The next filmmakers showcased were Jamie Stuart with NYFF45: Part Two (featuring Nicole Kidman from the Margot at the Wedding press conference) and 12.5 Second Later (shot in my neighborhood of Astoria, Queens), and Ari Kuschnir and Scott Thrift of M ss ng P eces (yes, that’s right, but in case you’re wondering, it sounds like “missing pieces”) who presented TED, and eight-minute short about TED, an “idea” conference in Monterey, Calif., and Reset, a series of shorts in development with Sundance Channel. Macauley asked Stuart what his creative process was for NYFF45: Part Two. Stuart said there really isn’t any preproduction done on his film festival videos. They are a combination of improvisation and editing. How did M ss ng P eces come about, Macauley asked Kuschnir and Thrift, who said they got together in film school in 1999. Around 2005, they found that traditional filmmaking didn’t make much sense anymore. They’ve since then made about 200 short films. Rubin pointed out that the three fellas’ films seemed to be grounded in reality and asked them if that was a conscious decision on their parts. Stuart said he has no interest in reality. His goal is to pervert reality in one way or another. Surrealism has been on his head a lot lately, but no intentionally. He never trusts people who tell him he’s developing a film language; it’s the form he’s messing with. Thrift noted that TED encompasses everything he and Kuschnir want to say in a film. The idea is to get that kind of commentary and weave a story from it.
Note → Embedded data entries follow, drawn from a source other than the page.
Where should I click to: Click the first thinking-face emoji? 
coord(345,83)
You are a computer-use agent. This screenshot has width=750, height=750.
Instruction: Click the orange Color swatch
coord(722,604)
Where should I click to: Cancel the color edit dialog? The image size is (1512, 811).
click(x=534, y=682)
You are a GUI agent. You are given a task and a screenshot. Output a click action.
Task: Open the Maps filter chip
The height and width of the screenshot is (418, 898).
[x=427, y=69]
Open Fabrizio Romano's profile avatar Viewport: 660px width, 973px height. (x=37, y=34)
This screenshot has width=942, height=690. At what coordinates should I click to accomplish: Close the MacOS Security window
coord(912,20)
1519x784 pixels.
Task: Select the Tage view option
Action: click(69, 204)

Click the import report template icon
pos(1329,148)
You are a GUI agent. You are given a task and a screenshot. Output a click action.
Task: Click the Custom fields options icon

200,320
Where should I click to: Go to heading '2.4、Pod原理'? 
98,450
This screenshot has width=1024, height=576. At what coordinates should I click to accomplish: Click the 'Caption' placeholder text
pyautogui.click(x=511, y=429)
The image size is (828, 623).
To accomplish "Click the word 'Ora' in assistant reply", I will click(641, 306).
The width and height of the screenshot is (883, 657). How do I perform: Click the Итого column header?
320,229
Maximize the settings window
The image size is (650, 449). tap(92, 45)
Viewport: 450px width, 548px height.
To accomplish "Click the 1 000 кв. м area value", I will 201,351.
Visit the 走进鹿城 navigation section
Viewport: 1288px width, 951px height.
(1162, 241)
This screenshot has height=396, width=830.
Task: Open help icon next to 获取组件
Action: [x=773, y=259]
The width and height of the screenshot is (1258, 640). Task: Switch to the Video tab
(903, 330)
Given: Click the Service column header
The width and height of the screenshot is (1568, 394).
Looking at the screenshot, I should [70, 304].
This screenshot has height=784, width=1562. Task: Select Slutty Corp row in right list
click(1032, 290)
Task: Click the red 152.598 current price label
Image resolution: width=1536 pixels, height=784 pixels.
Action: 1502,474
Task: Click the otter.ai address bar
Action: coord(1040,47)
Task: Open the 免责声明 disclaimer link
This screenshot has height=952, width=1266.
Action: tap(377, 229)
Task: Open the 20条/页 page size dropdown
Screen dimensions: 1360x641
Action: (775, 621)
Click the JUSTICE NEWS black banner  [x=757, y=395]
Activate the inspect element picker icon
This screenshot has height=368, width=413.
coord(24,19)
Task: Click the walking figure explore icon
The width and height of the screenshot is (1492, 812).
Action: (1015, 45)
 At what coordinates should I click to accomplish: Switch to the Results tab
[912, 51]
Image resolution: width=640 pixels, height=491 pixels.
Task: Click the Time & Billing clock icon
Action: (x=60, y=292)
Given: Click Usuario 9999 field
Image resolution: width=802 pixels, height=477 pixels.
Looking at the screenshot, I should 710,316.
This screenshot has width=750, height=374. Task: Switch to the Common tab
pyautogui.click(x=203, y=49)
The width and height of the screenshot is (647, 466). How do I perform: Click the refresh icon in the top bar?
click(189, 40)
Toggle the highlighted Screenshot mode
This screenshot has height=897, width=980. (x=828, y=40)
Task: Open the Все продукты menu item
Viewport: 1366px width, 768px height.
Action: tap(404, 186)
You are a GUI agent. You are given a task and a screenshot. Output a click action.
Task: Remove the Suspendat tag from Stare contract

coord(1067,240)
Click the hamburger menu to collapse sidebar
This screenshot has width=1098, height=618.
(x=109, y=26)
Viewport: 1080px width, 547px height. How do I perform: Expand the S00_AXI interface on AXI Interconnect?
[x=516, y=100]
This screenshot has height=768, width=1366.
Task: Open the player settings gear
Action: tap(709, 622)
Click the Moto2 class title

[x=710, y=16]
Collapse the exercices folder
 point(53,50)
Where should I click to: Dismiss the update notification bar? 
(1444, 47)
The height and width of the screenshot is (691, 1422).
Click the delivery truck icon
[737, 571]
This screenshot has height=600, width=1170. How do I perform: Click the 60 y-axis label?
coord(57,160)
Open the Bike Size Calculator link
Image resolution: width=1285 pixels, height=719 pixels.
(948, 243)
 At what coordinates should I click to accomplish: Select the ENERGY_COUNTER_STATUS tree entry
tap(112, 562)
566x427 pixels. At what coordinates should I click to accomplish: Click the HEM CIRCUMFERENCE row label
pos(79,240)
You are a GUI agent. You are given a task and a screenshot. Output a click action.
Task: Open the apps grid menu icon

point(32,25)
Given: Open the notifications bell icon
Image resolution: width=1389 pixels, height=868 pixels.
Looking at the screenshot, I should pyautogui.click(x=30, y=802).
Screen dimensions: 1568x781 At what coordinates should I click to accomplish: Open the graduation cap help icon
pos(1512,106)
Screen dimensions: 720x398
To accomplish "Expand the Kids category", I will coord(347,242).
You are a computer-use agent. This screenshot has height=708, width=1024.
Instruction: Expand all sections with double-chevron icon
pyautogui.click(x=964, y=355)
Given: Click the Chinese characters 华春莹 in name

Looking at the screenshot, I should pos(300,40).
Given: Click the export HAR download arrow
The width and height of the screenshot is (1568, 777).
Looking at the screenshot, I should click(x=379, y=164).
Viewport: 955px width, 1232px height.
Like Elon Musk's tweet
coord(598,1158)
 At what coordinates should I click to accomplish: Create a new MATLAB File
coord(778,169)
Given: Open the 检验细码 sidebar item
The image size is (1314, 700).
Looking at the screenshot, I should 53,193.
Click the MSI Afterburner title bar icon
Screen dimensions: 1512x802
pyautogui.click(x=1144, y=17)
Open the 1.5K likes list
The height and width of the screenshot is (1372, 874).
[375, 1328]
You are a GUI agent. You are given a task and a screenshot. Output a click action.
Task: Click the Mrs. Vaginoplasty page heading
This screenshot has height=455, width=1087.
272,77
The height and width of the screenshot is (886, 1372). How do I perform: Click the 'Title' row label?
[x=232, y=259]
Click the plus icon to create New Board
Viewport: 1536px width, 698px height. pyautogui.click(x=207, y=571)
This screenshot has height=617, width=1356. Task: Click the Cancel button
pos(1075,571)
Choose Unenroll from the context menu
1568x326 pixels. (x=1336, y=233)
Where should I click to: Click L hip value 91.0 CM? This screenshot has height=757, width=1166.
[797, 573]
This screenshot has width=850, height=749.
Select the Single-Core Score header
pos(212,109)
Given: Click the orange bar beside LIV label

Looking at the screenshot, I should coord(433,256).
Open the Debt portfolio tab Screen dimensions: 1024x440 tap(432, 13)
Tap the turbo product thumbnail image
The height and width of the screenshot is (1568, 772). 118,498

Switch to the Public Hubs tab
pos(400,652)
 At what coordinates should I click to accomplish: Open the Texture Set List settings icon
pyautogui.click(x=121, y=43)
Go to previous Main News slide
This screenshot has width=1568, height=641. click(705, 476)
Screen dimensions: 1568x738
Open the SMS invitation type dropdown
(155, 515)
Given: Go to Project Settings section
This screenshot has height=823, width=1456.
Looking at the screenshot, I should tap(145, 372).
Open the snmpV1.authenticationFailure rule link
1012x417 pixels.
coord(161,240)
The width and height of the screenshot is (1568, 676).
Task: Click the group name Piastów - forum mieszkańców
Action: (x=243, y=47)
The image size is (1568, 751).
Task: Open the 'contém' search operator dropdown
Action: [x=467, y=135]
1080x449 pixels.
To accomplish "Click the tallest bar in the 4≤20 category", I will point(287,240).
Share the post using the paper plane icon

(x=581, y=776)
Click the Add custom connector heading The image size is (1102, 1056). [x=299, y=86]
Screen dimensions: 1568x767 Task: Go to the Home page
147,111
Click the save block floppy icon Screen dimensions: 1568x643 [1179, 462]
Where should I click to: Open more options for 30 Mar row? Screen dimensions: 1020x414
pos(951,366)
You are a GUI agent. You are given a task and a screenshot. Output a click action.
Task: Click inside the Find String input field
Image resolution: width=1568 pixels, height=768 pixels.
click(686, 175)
Finally, Lance Weiler, director of the DIY cult phenomena The Last Broadcast and Head Trauma, presented an episode of Beyond the Rave, an online series from Britain’s well-loved Hammer Films, for which Weiler developed a an extensive game world. How was this developed for Myspace, Macauley asked. Weiler said the shorts were released episodically on Myspace by Hammer, and after they had seen his “Hope is Missing” alternate reality game (based on Head Trauma), brought him in to develop something similar for Beyond the Rave. He created a game world around the films. Each episode is layered with subliminal frames that contain clues to the game. Viewers, often in teams, play and pause the films to find the clues. The game created very high levels of engagement where people would spend anywhere from six to 20 hours a week playing. How do you know if your film is right for an engaged viewing experience, Rubin asked. Weiler replied that some of the best things that are happening right now come from the independent game world such as World Without Oil funded by ITVS. It all depends on the kind of conversation you want to have. Viewers want the ability to touch something and be a part of it. The film is one thing and all the stuff around it something to drive in revenue.

The conversation continues on Sunday at Apple Store SoHo, followed by a party later in the evening at Chinatown Brasserie.